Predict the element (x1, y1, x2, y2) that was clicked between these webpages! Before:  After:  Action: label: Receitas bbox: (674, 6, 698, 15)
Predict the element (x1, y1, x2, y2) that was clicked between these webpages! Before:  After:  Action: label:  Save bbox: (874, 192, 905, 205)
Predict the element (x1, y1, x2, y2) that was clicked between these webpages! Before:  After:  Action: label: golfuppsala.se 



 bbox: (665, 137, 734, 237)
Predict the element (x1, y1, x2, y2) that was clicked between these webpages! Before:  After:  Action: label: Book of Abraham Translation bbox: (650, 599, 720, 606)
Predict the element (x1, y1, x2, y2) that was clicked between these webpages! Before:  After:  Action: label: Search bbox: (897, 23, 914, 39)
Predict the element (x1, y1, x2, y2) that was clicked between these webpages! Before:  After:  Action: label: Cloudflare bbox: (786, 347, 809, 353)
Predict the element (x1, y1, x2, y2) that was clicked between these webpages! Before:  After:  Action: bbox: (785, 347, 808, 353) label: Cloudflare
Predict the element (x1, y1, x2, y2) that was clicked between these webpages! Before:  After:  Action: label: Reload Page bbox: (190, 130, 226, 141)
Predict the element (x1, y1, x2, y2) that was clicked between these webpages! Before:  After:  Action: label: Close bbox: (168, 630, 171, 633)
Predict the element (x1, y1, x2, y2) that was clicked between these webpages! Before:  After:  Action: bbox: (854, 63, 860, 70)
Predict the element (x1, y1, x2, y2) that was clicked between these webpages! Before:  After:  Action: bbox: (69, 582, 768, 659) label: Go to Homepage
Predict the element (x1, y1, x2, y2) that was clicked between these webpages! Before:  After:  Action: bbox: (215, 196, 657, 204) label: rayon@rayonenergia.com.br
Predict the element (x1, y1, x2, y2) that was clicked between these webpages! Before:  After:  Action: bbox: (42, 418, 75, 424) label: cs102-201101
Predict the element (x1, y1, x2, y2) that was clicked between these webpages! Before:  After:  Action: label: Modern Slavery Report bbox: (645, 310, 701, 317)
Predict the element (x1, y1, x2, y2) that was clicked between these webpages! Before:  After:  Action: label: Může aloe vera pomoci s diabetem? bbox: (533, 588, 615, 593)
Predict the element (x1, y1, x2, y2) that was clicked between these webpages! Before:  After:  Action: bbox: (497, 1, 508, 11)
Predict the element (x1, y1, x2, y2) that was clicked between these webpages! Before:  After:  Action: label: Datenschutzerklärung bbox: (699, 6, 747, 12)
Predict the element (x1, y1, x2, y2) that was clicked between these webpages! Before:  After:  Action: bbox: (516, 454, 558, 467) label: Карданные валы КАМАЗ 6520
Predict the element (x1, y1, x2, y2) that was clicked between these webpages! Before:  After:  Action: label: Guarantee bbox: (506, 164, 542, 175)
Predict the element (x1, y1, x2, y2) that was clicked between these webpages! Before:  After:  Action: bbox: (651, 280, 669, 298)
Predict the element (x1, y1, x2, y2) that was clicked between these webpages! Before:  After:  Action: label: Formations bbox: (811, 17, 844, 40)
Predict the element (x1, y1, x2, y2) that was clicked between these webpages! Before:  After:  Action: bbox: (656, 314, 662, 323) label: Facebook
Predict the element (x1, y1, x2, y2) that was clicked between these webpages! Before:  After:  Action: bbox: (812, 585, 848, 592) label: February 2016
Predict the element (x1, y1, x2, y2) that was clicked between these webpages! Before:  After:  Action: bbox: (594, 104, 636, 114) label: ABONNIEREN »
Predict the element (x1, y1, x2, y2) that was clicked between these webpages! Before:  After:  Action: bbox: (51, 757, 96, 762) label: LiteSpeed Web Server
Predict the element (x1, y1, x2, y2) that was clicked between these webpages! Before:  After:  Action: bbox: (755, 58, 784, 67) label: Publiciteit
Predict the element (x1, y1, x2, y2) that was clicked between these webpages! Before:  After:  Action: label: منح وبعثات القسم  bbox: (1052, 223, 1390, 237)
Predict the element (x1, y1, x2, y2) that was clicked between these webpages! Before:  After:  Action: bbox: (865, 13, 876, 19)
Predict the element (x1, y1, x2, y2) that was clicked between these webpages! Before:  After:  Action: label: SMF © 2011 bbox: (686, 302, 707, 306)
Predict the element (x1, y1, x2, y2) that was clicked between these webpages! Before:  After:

________________________________________

DESCRIPTION OF THE TASK: Revise every one of the rows above by replacing "webpages" with "web pages", leaving everything else unchanged.

ANSWER TO THIS PROBLEM:
Predict the element (x1, y1, x2, y2) that was clicked between these web pages! Before:  After:  Action: label: Receitas bbox: (674, 6, 698, 15)
Predict the element (x1, y1, x2, y2) that was clicked between these web pages! Before:  After:  Action: label:  Save bbox: (874, 192, 905, 205)
Predict the element (x1, y1, x2, y2) that was clicked between these web pages! Before:  After:  Action: label: golfuppsala.se 



 bbox: (665, 137, 734, 237)
Predict the element (x1, y1, x2, y2) that was clicked between these web pages! Before:  After:  Action: label: Book of Abraham Translation bbox: (650, 599, 720, 606)
Predict the element (x1, y1, x2, y2) that was clicked between these web pages! Before:  After:  Action: label: Search bbox: (897, 23, 914, 39)
Predict the element (x1, y1, x2, y2) that was clicked between these web pages! Before:  After:  Action: label: Cloudflare bbox: (786, 347, 809, 353)
Predict the element (x1, y1, x2, y2) that was clicked between these web pages! Before:  After:  Action: bbox: (785, 347, 808, 353) label: Cloudflare
Predict the element (x1, y1, x2, y2) that was clicked between these web pages! Before:  After:  Action: label: Reload Page bbox: (190, 130, 226, 141)
Predict the element (x1, y1, x2, y2) that was clicked between these web pages! Before:  After:  Action: label: Close bbox: (168, 630, 171, 633)
Predict the element (x1, y1, x2, y2) that was clicked between these web pages! Before:  After:  Action: bbox: (854, 63, 860, 70)
Predict the element (x1, y1, x2, y2) that was clicked between these web pages! Before:  After:  Action: bbox: (69, 582, 768, 659) label: Go to Homepage
Predict the element (x1, y1, x2, y2) that was clicked between these web pages! Before:  After:  Action: bbox: (215, 196, 657, 204) label: rayon@rayonenergia.com.br
Predict the element (x1, y1, x2, y2) that was clicked between these web pages! Before:  After:  Action: bbox: (42, 418, 75, 424) label: cs102-201101
Predict the element (x1, y1, x2, y2) that was clicked between these web pages! Before:  After:  Action: label: Modern Slavery Report bbox: (645, 310, 701, 317)
Predict the element (x1, y1, x2, y2) that was clicked between these web pages! Before:  After:  Action: label: Může aloe vera pomoci s diabetem? bbox: (533, 588, 615, 593)
Predict the element (x1, y1, x2, y2) that was clicked between these web pages! Before:  After:  Action: bbox: (497, 1, 508, 11)
Predict the element (x1, y1, x2, y2) that was clicked between these web pages! Before:  After:  Action: label: Datenschutzerklärung bbox: (699, 6, 747, 12)
Predict the element (x1, y1, x2, y2) that was clicked between these web pages! Before:  After:  Action: bbox: (516, 454, 558, 467) label: Карданные валы КАМАЗ 6520
Predict the element (x1, y1, x2, y2) that was clicked between these web pages! Before:  After:  Action: label: Guarantee bbox: (506, 164, 542, 175)
Predict the element (x1, y1, x2, y2) that was clicked between these web pages! Before:  After:  Action: bbox: (651, 280, 669, 298)
Predict the element (x1, y1, x2, y2) that was clicked between these web pages! Before:  After:  Action: label: Formations bbox: (811, 17, 844, 40)
Predict the element (x1, y1, x2, y2) that was clicked between these web pages! Before:  After:  Action: bbox: (656, 314, 662, 323) label: Facebook
Predict the element (x1, y1, x2, y2) that was clicked between these web pages! Before:  After:  Action: bbox: (812, 585, 848, 592) label: February 2016
Predict the element (x1, y1, x2, y2) that was clicked between these web pages! Before:  After:  Action: bbox: (594, 104, 636, 114) label: ABONNIEREN »
Predict the element (x1, y1, x2, y2) that was clicked between these web pages! Before:  After:  Action: bbox: (51, 757, 96, 762) label: LiteSpeed Web Server
Predict the element (x1, y1, x2, y2) that was clicked between these web pages! Before:  After:  Action: bbox: (755, 58, 784, 67) label: Publiciteit
Predict the element (x1, y1, x2, y2) that was clicked between these web pages! Before:  After:  Action: label: منح وبعثات القسم  bbox: (1052, 223, 1390, 237)
Predict the element (x1, y1, x2, y2) that was clicked between these web pages! Before:  After:  Action: bbox: (865, 13, 876, 19)
Predict the element (x1, y1, x2, y2) that was clicked between these web pages! Before:  After:  Action: label: SMF © 2011 bbox: (686, 302, 707, 306)
Predict the element (x1, y1, x2, y2) that was clicked between these web pages! Before:  After:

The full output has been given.